Social media is rarely a realistic or completely honest appraisal of someone’s life; how can so few words and pictures provide a holistic overview? Even blogs are constructed texts for the most part, deliberately formulated to achieve a specific purpose. And I think that because we can connect so easily from our lounge chair, we have stopped or reduced our real face to face connections.
My purpose in outlining this is that there are many who feel disconnected, who can’t engage in real connection, either online or face to face. Who feel vulnerable and alone. And the online world has distorted some people’s perceptions of a broader, as well as a more focused reality.
Man, I really struggle for words sometimes lol. This is unedited but constructed. I think that’s why I’m struggling with the words.
I have been bullied in my life. I daresay that most people by the time that they are middle aged have been on the receiving end in some way. I have been bullied in the work place.
As a child I was a mother hen and had balls of steel so if I was bullied I was oblivious because I was too preoccupied protecting others. Interestingly, I believed that I could take it so I would divert a bully’s antagonism towards myself. As an adult I question whether this actually says more about my own sense of my own value than anything else. But, moving forward …
The bullying I endured was relentless. People witnessed it and said nothing. We seem to believe that if we poke the bull they will turn to us instead. And this is probably true, but united we can conquer all. Another tangent. Sigh.
I survived. But I haven’t forgotten. And I don’t want to ever experience it again.
Interestingly though, workplace bullying seems rife. And not just in education (even though the irony is not lost on me). And it makes me question why.
Disconnection. Growing levels of social instability. Increasing frequency of mental illness. Control. Greed. Power.
And often, victims become perpetrators. It makes no sense to this hippie’s ideals. None at all. It makes more sense in the world of kids, struggling to find their place in the world and trying to make sense of the broken world we have bequeathed.
Adults are supposed to know better.
We are supposed to be compassionate and able to divorce our ego from our responses. We are supposed to take the time to process, look at the bigger picture, feel secure within ourselves, and then rationally resolve conflict. But rarely does this happen. And everyone loses power as a result.
And I am left shaking my head.
As a union rep over many years, I have seen a lot of the power struggle between adults. Senseless conversations that achieve nothing. There is never a winner; everyone loses something.

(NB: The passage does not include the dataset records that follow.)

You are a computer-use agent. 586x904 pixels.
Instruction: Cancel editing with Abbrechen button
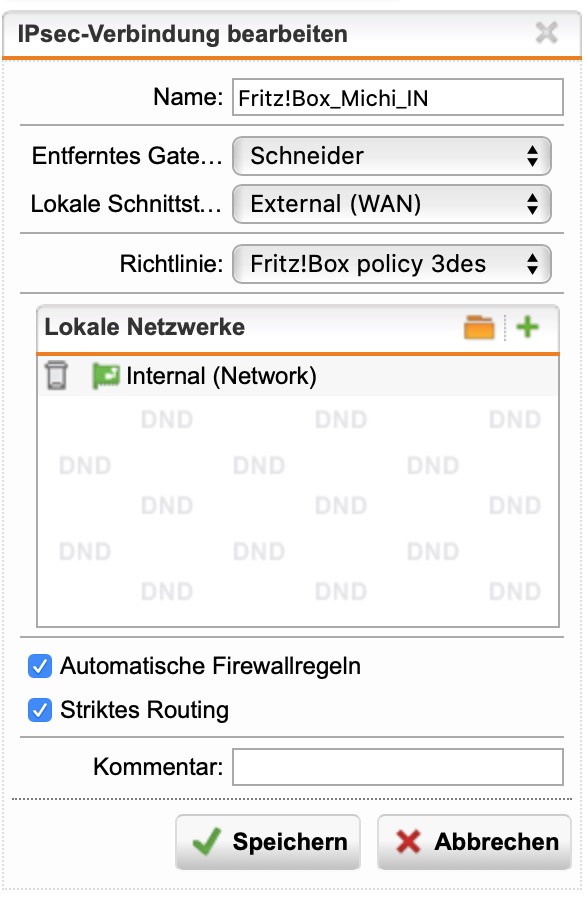click(474, 842)
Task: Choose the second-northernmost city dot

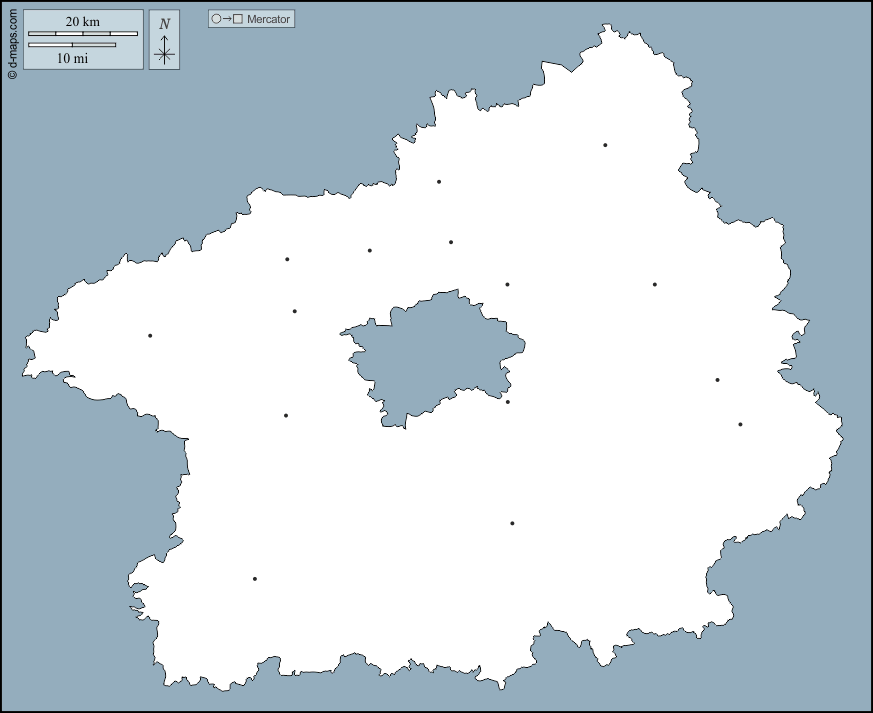Action: pyautogui.click(x=439, y=182)
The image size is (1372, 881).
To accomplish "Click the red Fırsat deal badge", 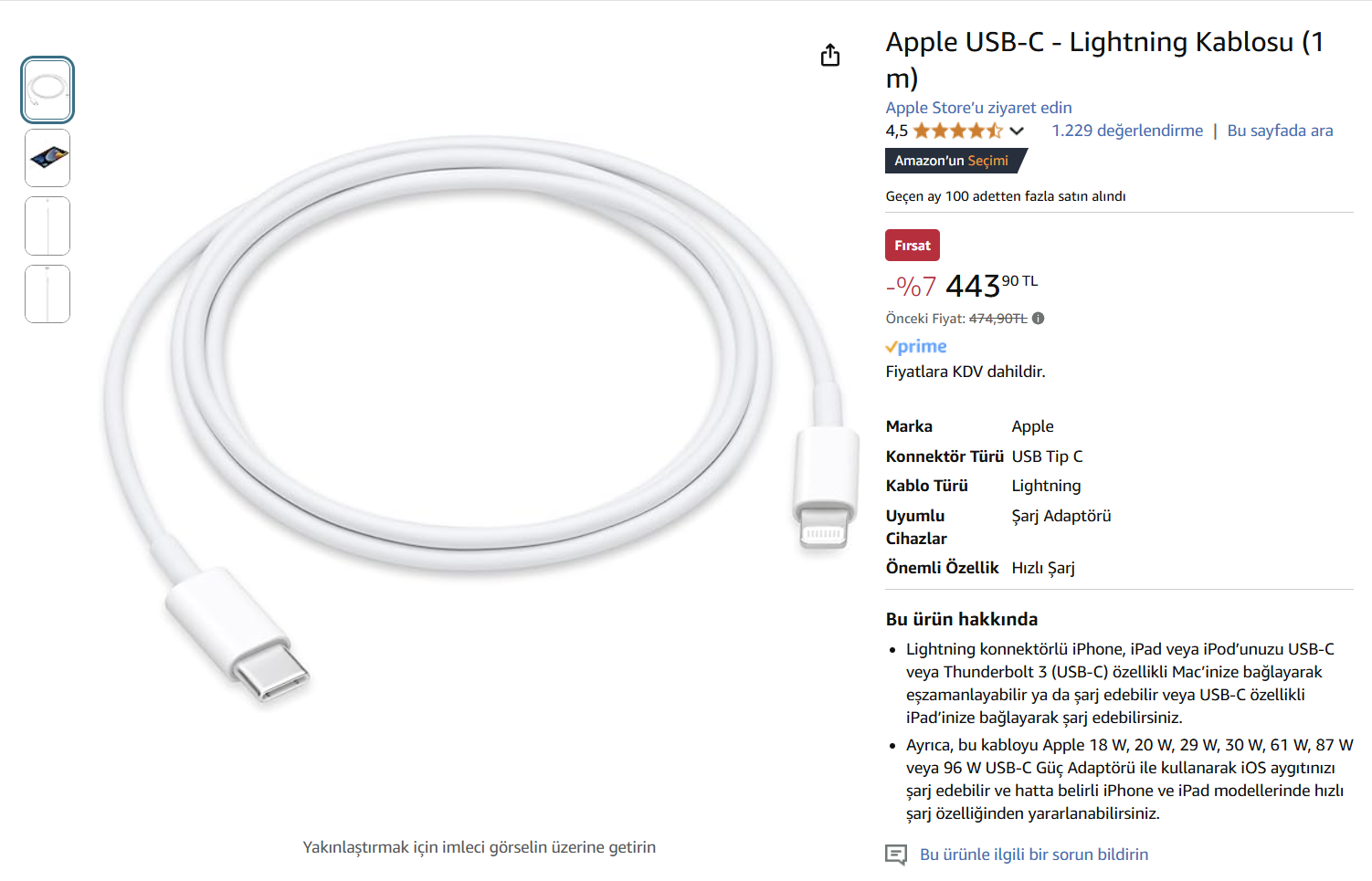I will 912,246.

And I think this is unnecessary.
If adults had the confidence to shed their skins and reveal their souls, conflict would be resolved without any party sacrificing anything. There could be a union of souls and minds, rather than petty power conflict.

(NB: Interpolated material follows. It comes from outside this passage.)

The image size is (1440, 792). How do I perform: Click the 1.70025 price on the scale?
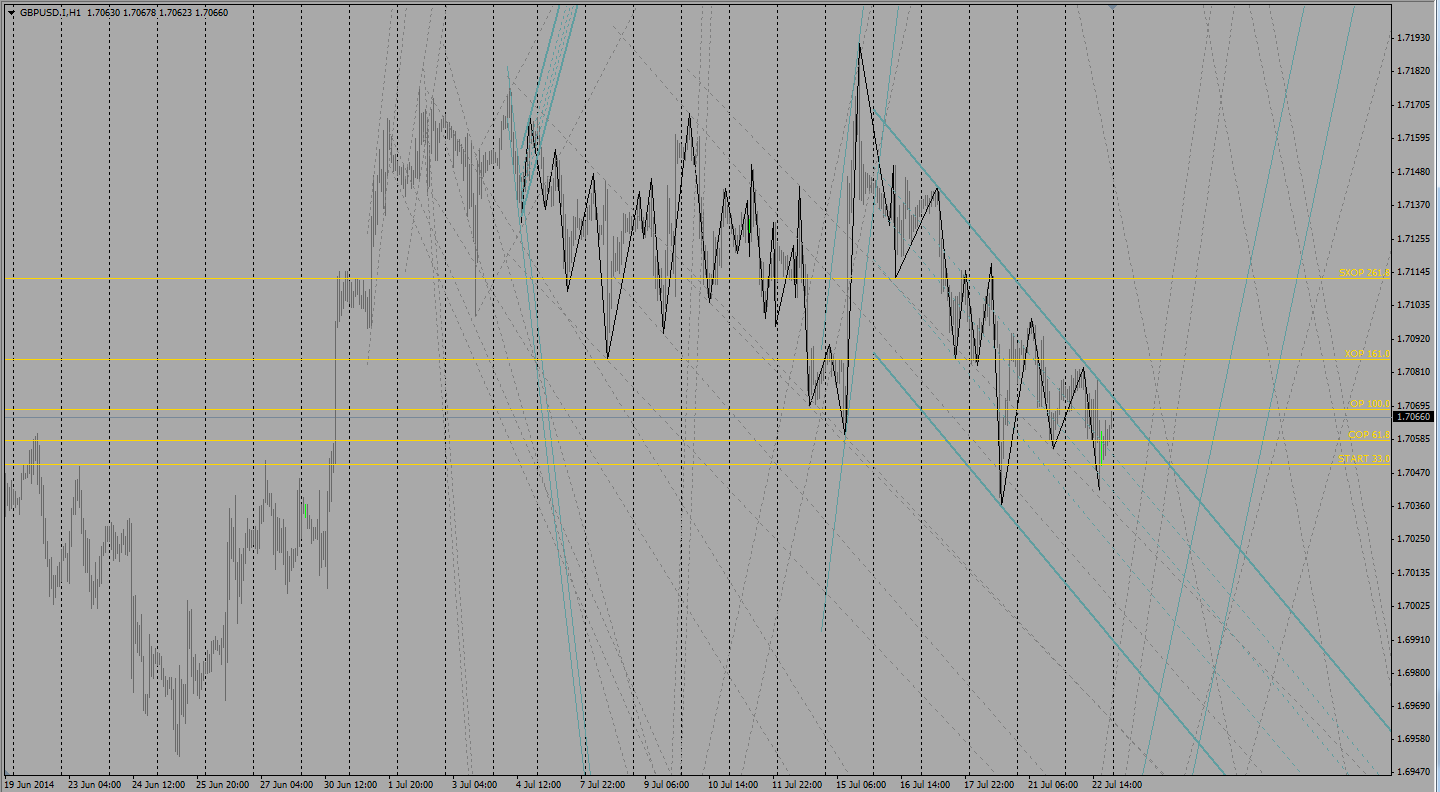[x=1414, y=606]
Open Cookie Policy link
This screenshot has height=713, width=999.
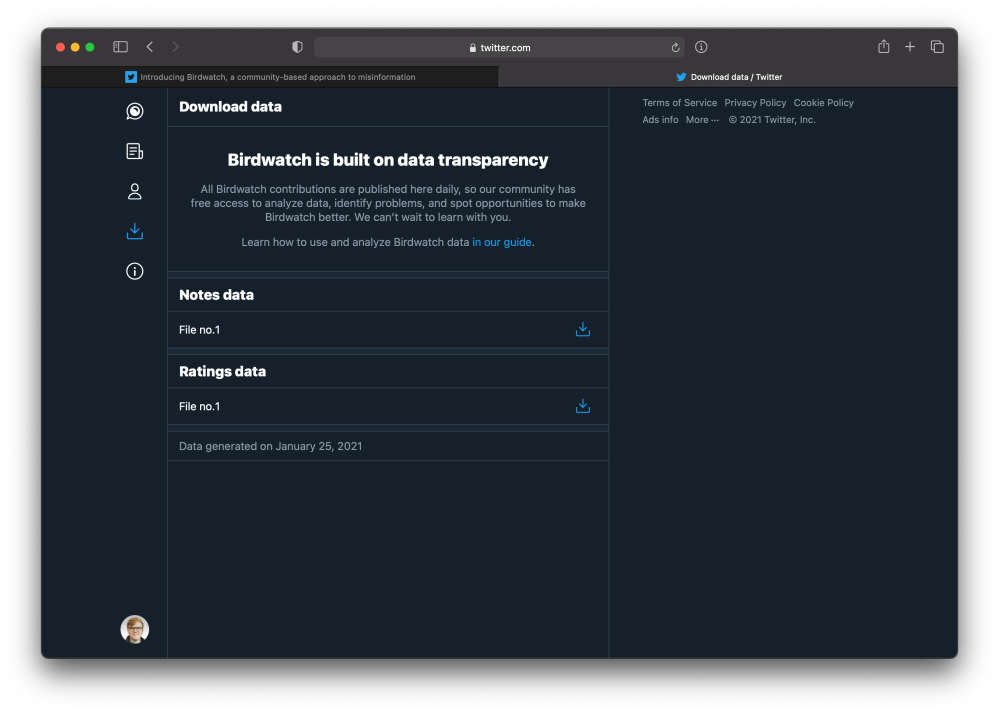pos(823,103)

But that requires a leap of faith, and confidence that the esteem is strong enough to cope with stepping out of the comfort zone to speak one’s own truth and embrace another’s. In a mutually beneficial way. In a safe place.
And most adults are afraid to do that.
Because the kids are watching. And they know what is going on. And they know that we are setting the parameters for what is possible.
And sadly, it isn’t much.
And when people feel genuine fear of the consequences of baring their soul, or fighting for what is right, or standing with those that are disenfranchised, how can we model appropriate behaviour for kids.

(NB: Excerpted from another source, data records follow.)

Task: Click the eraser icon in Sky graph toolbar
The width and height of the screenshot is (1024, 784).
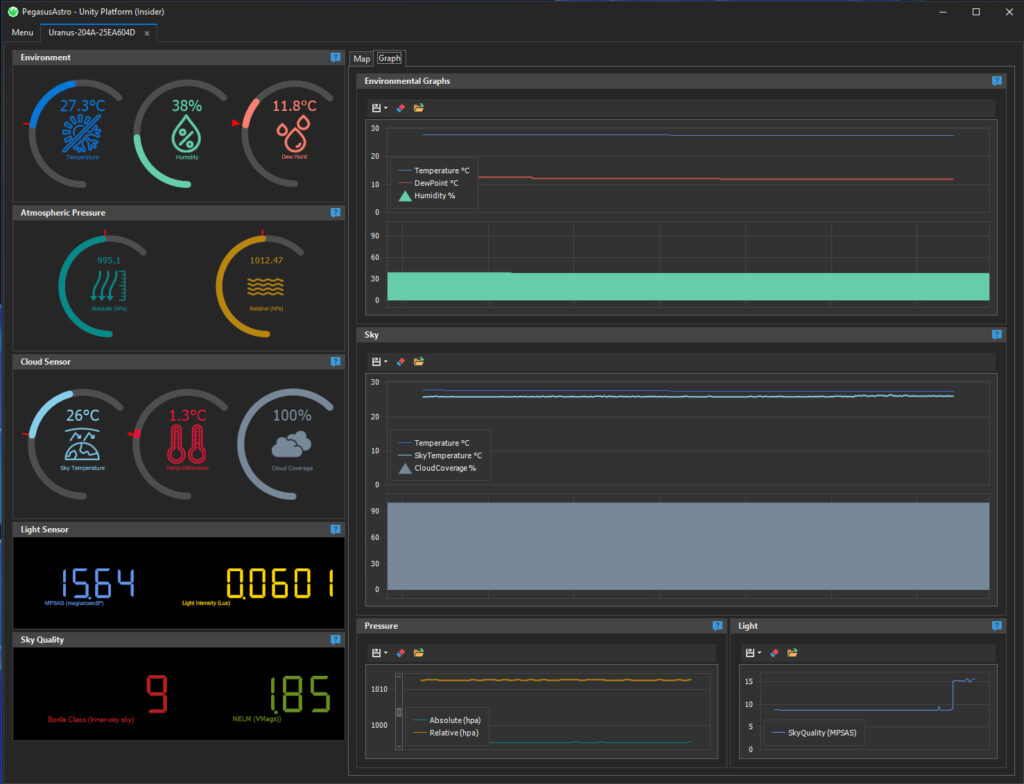Action: 401,361
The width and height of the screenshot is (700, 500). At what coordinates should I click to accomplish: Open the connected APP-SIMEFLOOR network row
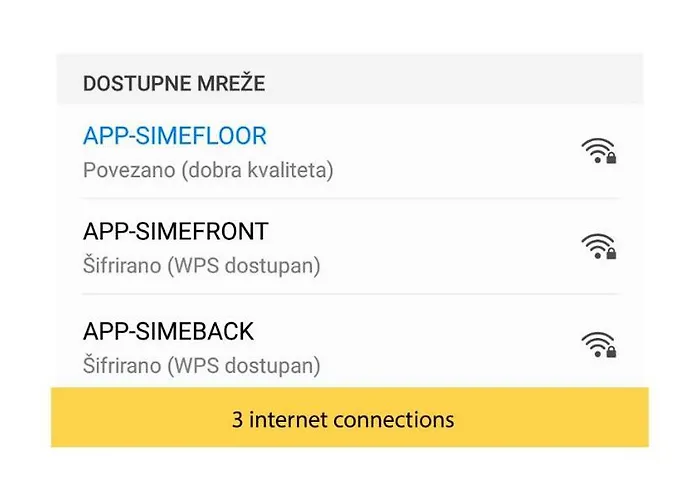pyautogui.click(x=350, y=151)
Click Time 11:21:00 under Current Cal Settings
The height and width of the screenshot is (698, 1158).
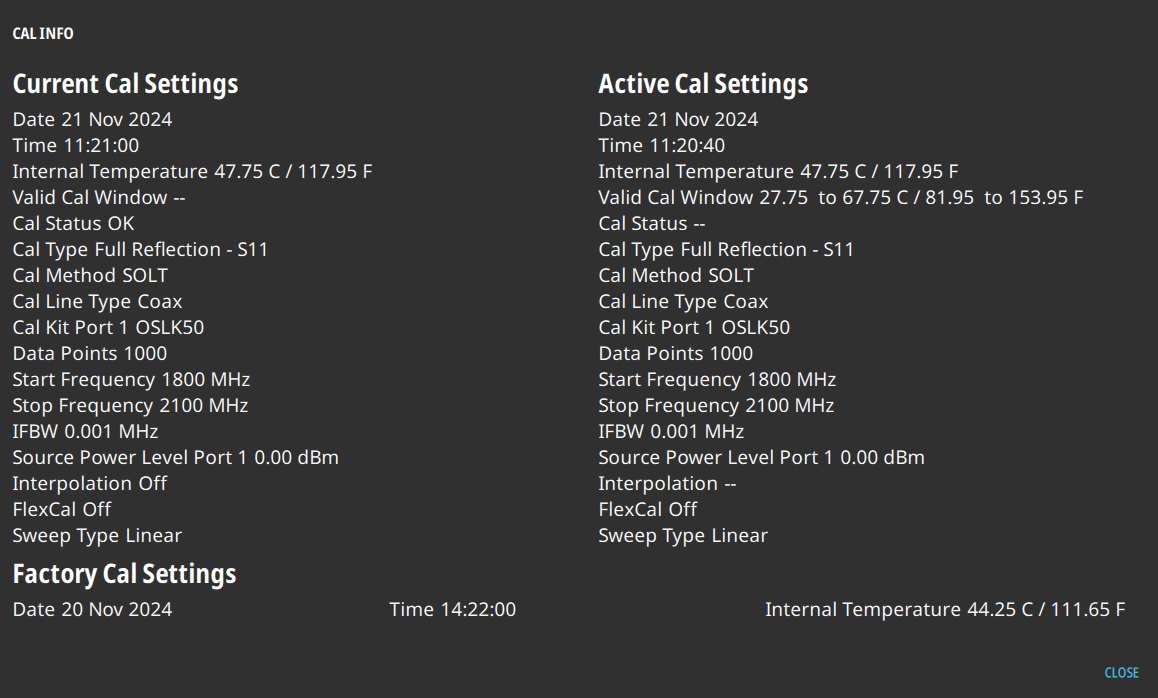click(x=76, y=145)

Oh this is a jumbled post and I apologise. What a contentious issue. And what a ghastly reality. For too many people. Kids and adults alike.
I’ve been reading the Department of Education’s policy documents. I just think it is so dreadfully sad that there is a policy for the resolution of complaints, a policy that ensures no successful outcome. Because at its core it sets one party against the other. There is no encouragement for honest and soulful mediation.
Beyond the surface issues, there is always a deeper issue. For both parties.
If only we could manifest policy that targeted that, the real issue, the real source, the real hurt.
If only …
What a different world this would be, and what a different week would lie ahead for me.